AIM OF THE EXERCISE :: Return the lines below exactly, please, from the one containing "You are a computer-use agent." through the last one, both included, and leave out any pictures.

········

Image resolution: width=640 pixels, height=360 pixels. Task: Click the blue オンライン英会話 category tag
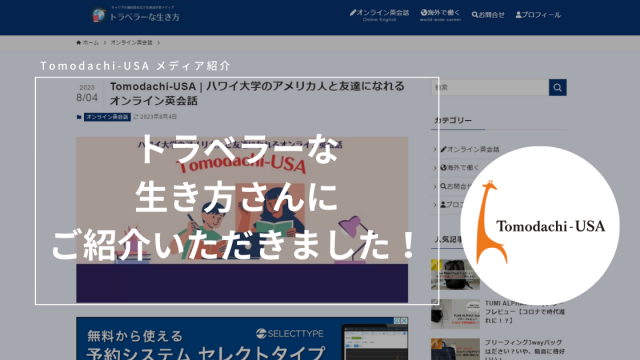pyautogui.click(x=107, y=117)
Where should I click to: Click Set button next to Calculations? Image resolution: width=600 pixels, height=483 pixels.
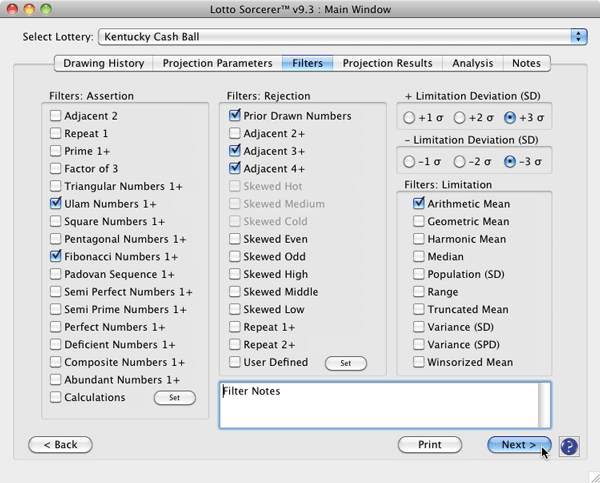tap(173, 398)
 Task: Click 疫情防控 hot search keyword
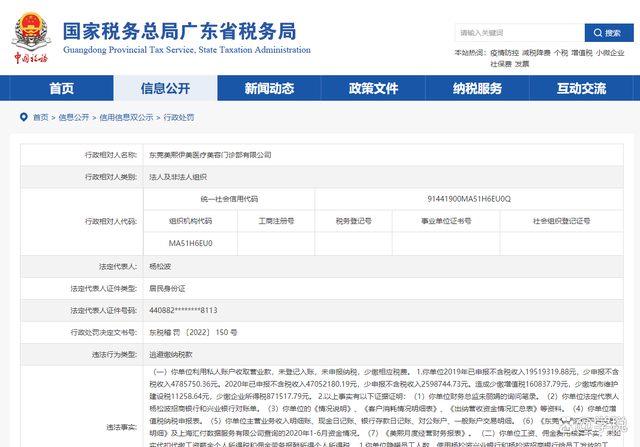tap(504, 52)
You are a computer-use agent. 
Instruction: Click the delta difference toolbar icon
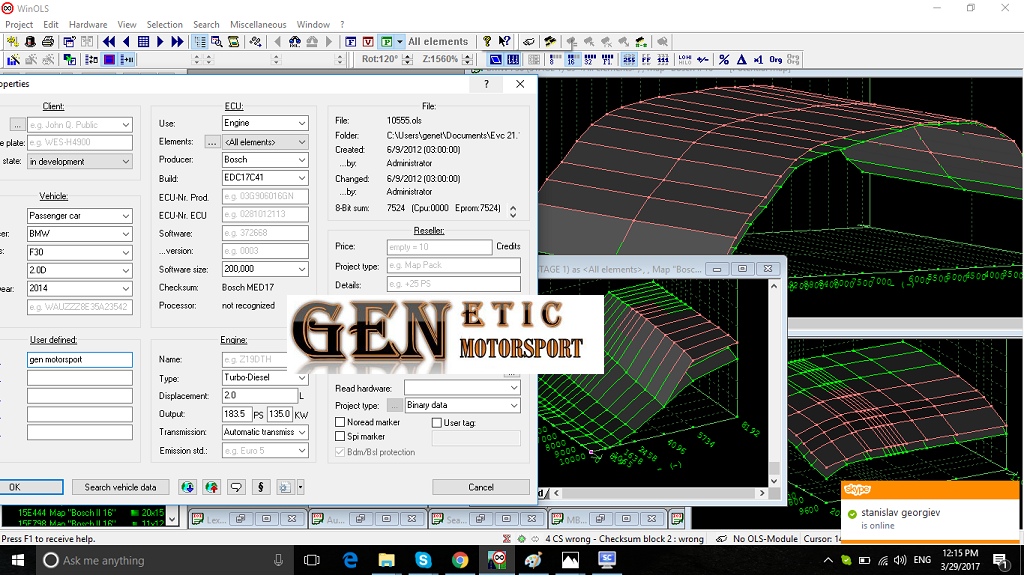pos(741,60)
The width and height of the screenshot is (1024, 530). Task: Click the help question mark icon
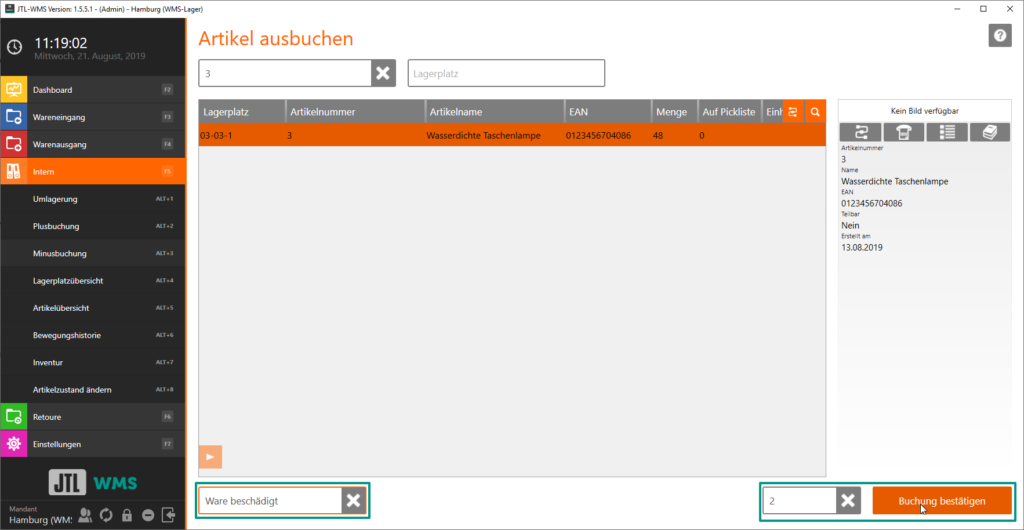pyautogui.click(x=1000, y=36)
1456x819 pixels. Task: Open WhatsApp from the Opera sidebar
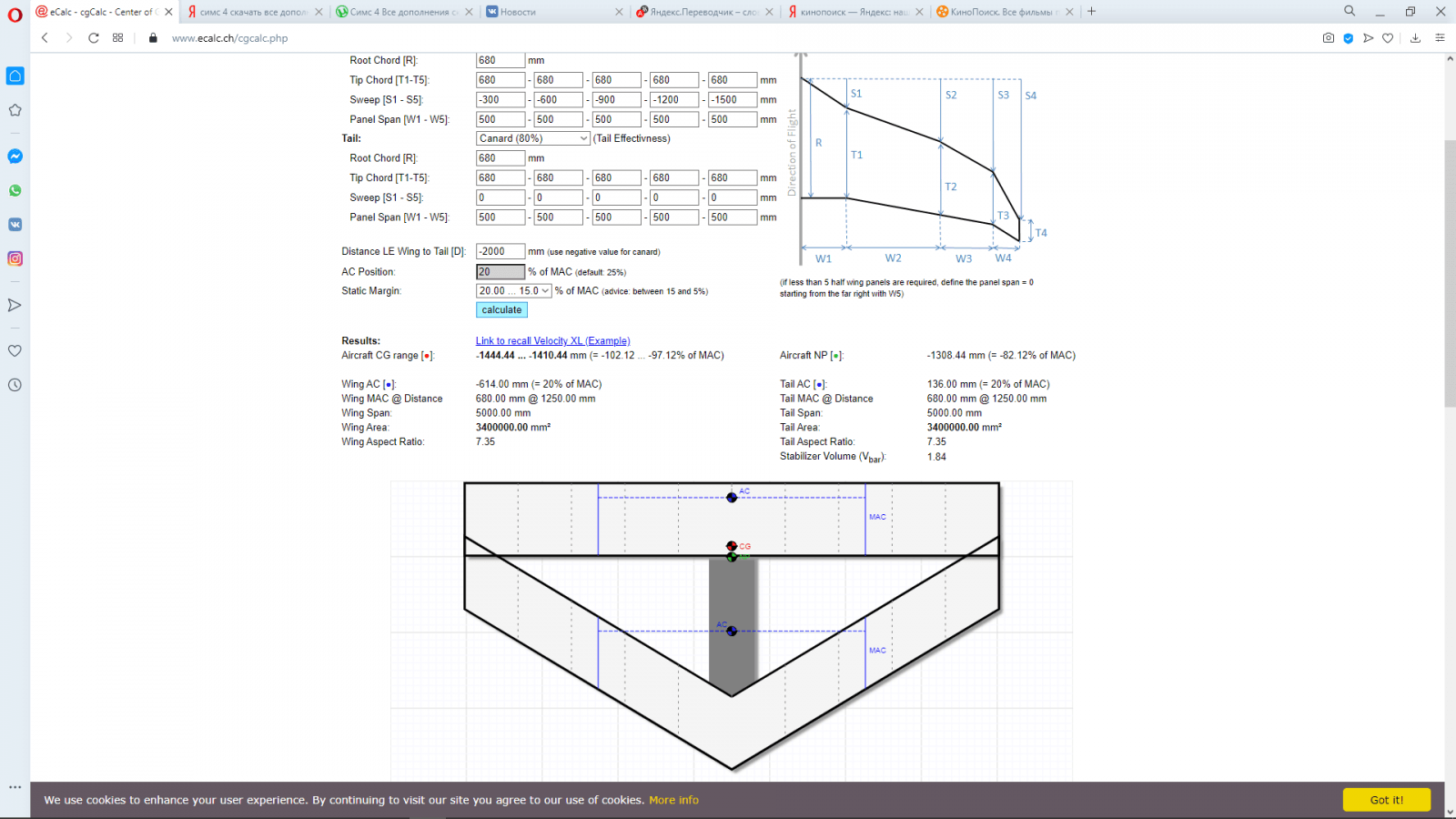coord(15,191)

········

RESULT OF THE EXERCISE ::
You are a computer-use agent. 
Instruction: Click the delta difference toolbar icon
pos(741,60)
The width and height of the screenshot is (1024, 530). Task: Click the help question mark icon
pyautogui.click(x=1000, y=36)
1456x819 pixels. Task: Open WhatsApp from the Opera sidebar
coord(15,191)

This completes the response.